According to the United Nations, if present consumption patterns continue, two out of three people will live in water-stressed conditions by 2025. In its 2000 Global Environment Outlook, it says the declining quality and quantity of the world’s freshwater resources may prove to be "the dominant issue on the environment and development agenda of the coming century".
Insight underlines how these trends could translate to significant business risks: increased input costs, capacity constraints, supply chain disruption, poor product quality, compliance expenses and possible plant closures. All of which, they say, could lead to higher operational costs and capital expenditures, which might ultimately impact on business profitability.
Firms in sectors relying heavily on water - such as utilities, food and drink, metals and mining, pulp and paper, textiles and chemicals - are particularly exposed, Insight warns.
It wants to see these companies consider water in their business strategies and develop "effective, proactive strategies" for dealing with potential problems relating to water quality and supply.
The issue has already been rising as a business risk for the largest water users. Brewers are working to reduce their water footprint (ENDS Report 381, p 9 ) and food multinationals, such as Unilever and Nestlé appear to be taking the issue seriously.
Nestlé, which has 49 factories in water-stressed countries, claims it is focusing on these sites to "understand the challenges" and "prompt local stress assessments that generate new water-saving projects." Our concern, it says, "is for our operations, but also the sustainability of water resources in future."
It is currently developing its own water stress index to "better understand and monitor [the] specific risk any potential water issue would pose on operations and the wider community" and to inform future strategy development.2
But this is by no means standard practice according to Rory Sullivan, head of Insight’s investor responsibility team: "Some companies are still at square one. They haven’t brought the issue together and dealt with it in a strategic way. In terms of investment performance, it’s important that the company controls or manages these risks properly."

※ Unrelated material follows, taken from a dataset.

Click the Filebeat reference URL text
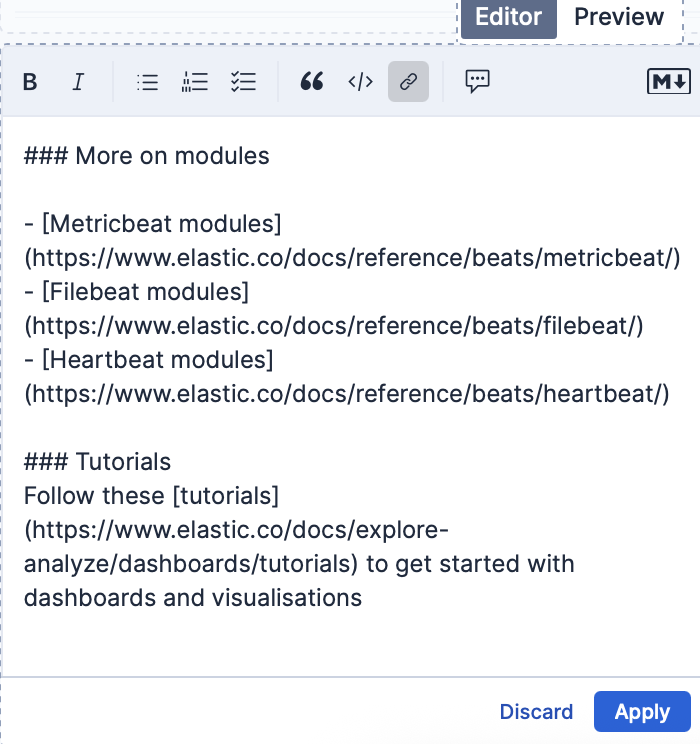(x=334, y=326)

Whether the rest of the investment community is alert to these risks is uncertain. Many still view water scarcity as an opportunity to be pursued through investment in companies providing water solutions" such as water-saving gadgetry or treatment technologies. Few questioned by ENDS could confirm that they systematically considered impacts on major water users beyond the top water-using industries.
"I’m not sure whether the investment community clearly understands the risks when companies are operating outside the UK," said Jennifer Kozak. "Really, it is only now starting to look at it more closely."
One problem is there is no standard way to cost or assess water risks. The UN Environment Programme’s Finance Initiative is working to increase awareness of water risks among financial institutions and to develop a common means of assessment.
It has established an advisory group of commercial banks, investors and asset management firms which are developing water-related risk management guidelines. It hopes this will provide a way for financial institutions to identify risk exposure when engaging with businesses within different sectors.